Different hospitals may call it something different: the last walk, the walk of respect, the honor walk or the donor walk. It is a humbling an beautiful experience that is done to honor someone who is fully on life support but still has the ability to save another. Most will never see something like this, but this video is what it is like.
Moments When Walls Crumble
I didn’t know that man, his family, or many of the nurses and staff who came that day, and yet the united feeling was undeniable. We speak of being brothers and sisters, but that experience reminded me just how strong and real that bond is.
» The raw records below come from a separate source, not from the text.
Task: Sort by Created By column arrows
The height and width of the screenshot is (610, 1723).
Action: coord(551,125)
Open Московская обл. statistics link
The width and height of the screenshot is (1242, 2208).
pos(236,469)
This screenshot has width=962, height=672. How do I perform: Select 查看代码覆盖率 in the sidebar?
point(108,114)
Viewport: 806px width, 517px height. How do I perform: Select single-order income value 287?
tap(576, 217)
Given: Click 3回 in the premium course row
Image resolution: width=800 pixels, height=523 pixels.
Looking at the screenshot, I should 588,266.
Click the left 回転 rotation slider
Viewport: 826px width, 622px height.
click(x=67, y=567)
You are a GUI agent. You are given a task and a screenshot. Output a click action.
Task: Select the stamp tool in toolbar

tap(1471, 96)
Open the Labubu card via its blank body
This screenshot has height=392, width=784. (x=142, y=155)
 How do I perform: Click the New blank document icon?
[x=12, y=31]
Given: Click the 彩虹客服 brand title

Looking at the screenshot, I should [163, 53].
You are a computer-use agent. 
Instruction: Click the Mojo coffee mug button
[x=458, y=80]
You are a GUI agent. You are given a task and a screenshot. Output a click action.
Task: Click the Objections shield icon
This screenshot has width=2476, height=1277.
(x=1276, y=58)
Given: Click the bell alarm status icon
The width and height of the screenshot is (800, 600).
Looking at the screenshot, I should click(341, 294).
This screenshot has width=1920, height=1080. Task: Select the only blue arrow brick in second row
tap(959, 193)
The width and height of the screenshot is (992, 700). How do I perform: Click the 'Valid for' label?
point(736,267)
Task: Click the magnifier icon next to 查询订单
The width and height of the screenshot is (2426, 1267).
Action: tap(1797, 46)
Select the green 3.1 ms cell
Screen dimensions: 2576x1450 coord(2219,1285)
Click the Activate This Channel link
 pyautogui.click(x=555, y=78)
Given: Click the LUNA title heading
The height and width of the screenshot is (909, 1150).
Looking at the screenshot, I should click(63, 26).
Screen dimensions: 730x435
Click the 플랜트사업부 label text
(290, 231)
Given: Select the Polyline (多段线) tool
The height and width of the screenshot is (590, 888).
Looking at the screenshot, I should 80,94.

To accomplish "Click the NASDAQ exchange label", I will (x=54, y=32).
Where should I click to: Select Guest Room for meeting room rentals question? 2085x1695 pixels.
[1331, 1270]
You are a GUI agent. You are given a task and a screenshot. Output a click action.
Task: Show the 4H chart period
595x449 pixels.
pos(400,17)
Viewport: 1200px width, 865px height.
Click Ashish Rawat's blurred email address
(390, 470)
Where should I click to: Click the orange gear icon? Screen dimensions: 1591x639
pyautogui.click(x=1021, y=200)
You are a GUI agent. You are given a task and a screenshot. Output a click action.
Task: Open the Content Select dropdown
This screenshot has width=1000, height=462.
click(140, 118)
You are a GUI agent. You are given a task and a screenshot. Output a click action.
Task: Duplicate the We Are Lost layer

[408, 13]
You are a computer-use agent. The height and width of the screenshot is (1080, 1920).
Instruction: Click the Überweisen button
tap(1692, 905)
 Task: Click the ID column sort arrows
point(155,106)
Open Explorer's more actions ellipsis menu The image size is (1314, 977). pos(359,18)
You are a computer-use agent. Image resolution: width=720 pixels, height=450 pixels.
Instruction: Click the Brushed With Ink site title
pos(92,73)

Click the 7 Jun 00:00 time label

Our days are filled with busyness, but for those few moments, tasks were put on hold. What was viewed as important could wait. Phones were silenced. Our problems seemed to fade away as we took a moment to recognize the sacrifice of this one man. A man who had fought the good fight and had finished the race. It was at that moment when my walls seemed to crumble.
So often we put up walls in our mind between us and others. We build walls of comparison, of envy and jealousy; walls to protect our self-confidence because we are afraid that what people may see in us they won’t like. While we feel that most of these walls protect us, more often than not, they damage our relationships. We close off to people, to situations and bottle up everything inside. The walls we build in our mind entrap us. They prevent us from progressing and from trying to be better.
And yet, standing in that hallway, next to others that I couldn’t pick from a crowd, none of those things mattered. True brotherly kindness, giving to others who can’t give back to you, combats all darkness. There is a time and place for walls, but maybe more of us, including myself, need to do what President Howard W. Hunter counseled and “take stock to determine whether “walls” that we have built in our own minds need to come down.”